Soup’s on. There’s nothing like a pot of warm soup to help you get through the final weeks of winter.
The aroma of homemade soup cooking on your stove will comfort your senses before it even warms up your body.
Homemade soup is a lot easier to make than you would think. Plus, it is much lower in sodium than the canned variety.
Try out one of these tasty and healthy soup recipes. If you have children, employ the tricks of the trade I am sharing on how to motivate your children to eat them without being picky.
As a child, my twin brother and I enjoyed playing fireman a lot. We would dress up in raincoats and use the vacuum hose to put out our pretend fires.
In order to entice us to lunch one day our mom came up with a brilliant idea — name the soup for lunch ‘Fireman Soup.’ From then on her ground beef and vegetable soup became termed ‘Fireman Soup.’ Follow this simple recipe from my mom, Helen Spaulding, to provide a healthy energizing soup to your playful children or your hard-working spouse. We’ve added tomato sauce to give it a red color, reminiscent of a fireman’s truck.
1 lb. lean ground beef
4 cups low sodium beef broth
1 cup water
1 (15 oz.) can tomato sauce
2 cups potatoes peeled and cut in cubes
2 cups vegetables as desired (The easiest and fastest method is to use frozen mixed vegetables)
½ cup sliced celery
2 cups coarsely chopped cabbage, if desired
1/2 tsp. pepper
1 tsp. salt
1 tsp. onion powder or several chopped green onions
Brown the ground beef in a skillet over medium high heat.
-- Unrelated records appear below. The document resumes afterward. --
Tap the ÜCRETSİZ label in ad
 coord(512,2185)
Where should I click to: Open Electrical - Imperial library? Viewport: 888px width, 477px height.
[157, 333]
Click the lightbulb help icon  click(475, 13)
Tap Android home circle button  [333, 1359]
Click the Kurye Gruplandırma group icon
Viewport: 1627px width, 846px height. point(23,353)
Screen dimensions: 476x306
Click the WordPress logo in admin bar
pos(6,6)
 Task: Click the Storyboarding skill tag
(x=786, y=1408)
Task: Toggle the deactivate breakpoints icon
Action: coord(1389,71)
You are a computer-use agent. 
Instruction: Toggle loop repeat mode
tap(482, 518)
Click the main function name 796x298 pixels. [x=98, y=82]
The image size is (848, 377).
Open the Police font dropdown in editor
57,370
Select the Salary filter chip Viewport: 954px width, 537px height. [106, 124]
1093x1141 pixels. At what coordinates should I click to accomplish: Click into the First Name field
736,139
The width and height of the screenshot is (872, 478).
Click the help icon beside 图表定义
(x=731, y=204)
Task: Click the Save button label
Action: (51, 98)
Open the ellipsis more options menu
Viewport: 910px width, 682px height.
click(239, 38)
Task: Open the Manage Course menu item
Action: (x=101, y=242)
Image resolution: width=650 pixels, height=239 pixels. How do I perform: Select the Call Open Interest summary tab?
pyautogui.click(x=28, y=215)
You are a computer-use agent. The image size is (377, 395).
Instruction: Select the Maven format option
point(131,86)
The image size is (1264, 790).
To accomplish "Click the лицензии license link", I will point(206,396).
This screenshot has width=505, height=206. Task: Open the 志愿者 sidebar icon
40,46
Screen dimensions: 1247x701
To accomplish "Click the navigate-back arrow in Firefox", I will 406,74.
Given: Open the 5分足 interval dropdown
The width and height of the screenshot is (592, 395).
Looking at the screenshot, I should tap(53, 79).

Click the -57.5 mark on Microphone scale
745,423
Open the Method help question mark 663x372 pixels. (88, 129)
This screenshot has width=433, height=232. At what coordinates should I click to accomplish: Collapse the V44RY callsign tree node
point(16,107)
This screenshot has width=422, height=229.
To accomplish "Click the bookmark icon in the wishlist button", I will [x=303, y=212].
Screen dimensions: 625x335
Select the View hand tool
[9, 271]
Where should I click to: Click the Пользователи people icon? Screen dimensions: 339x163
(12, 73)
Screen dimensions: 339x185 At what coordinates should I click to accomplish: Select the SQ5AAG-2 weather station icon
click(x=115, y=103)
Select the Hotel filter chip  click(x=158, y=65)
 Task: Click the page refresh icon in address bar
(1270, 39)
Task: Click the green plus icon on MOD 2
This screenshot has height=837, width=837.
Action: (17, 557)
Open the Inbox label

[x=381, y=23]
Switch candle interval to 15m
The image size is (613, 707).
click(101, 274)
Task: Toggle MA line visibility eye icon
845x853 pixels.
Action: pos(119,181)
As it browns make sure to stir it so it ends up in small chunks. Drain fat.
In a large pot, bring the meat, beef broth, water and tomato sauce to a boil. Then add the potatoes, vegetables, celery, cabbage and spices. Turn the heat to medium-low and simmer for about 10 minutes, or until potatoes are tender.
I’ve created another fun and healthy soup experience.
You’ll delve into a soothing blend of protein and carbohydrates in this chicken, corn, carrot and celery soup made with milk added to the broth. If you’re feeding children, use the different ingredients to teach your children about different aspects of a farm.
Corn, carrots and celery can be grown in gardens or fields. Teach them about how these vegetables grow or about the difference between a garden and a field. Chickens are one of many farm animals.
Ask them if they can tell you other animals that live on farms or ask them what they think chickens eat. And see if your children can guess what makes the broth white.
When they get it right, have a discussion about different foods we eat that come from cows.
1 lb. of cubed chicken
4 cups chicken broth
2 cups milk or cream
1 cup sliced carrots
1 cup sliced celery
2 (15 oz.) cans sweet corn
1 tsp. parsley
1 tsp. basil
Cook the chicken in a skillet over medium high heat until cooked through. Meanwhile, bring your broth and milk to a boil in a large pot over high heat. Add the chicken, carrots, celery, corn and spices into the broth.
Turn the heat to medium-low and simmer for about 15 minutes, or until carrots can be easily pierced with a fork.
By the way, if you’re hungry for soup but not up for cooking this week, stop by the Williston Herald’s benefit chili dinner and bake sale Thursday, Feb. 28, from 11 a.m. to 2 p.m. or 6 to 8 p.m. at the James Memorial Center.
We are raising funds for an employee who needs financial help to cover medical expenses. Chili is $10 a bowl. Soup’s on.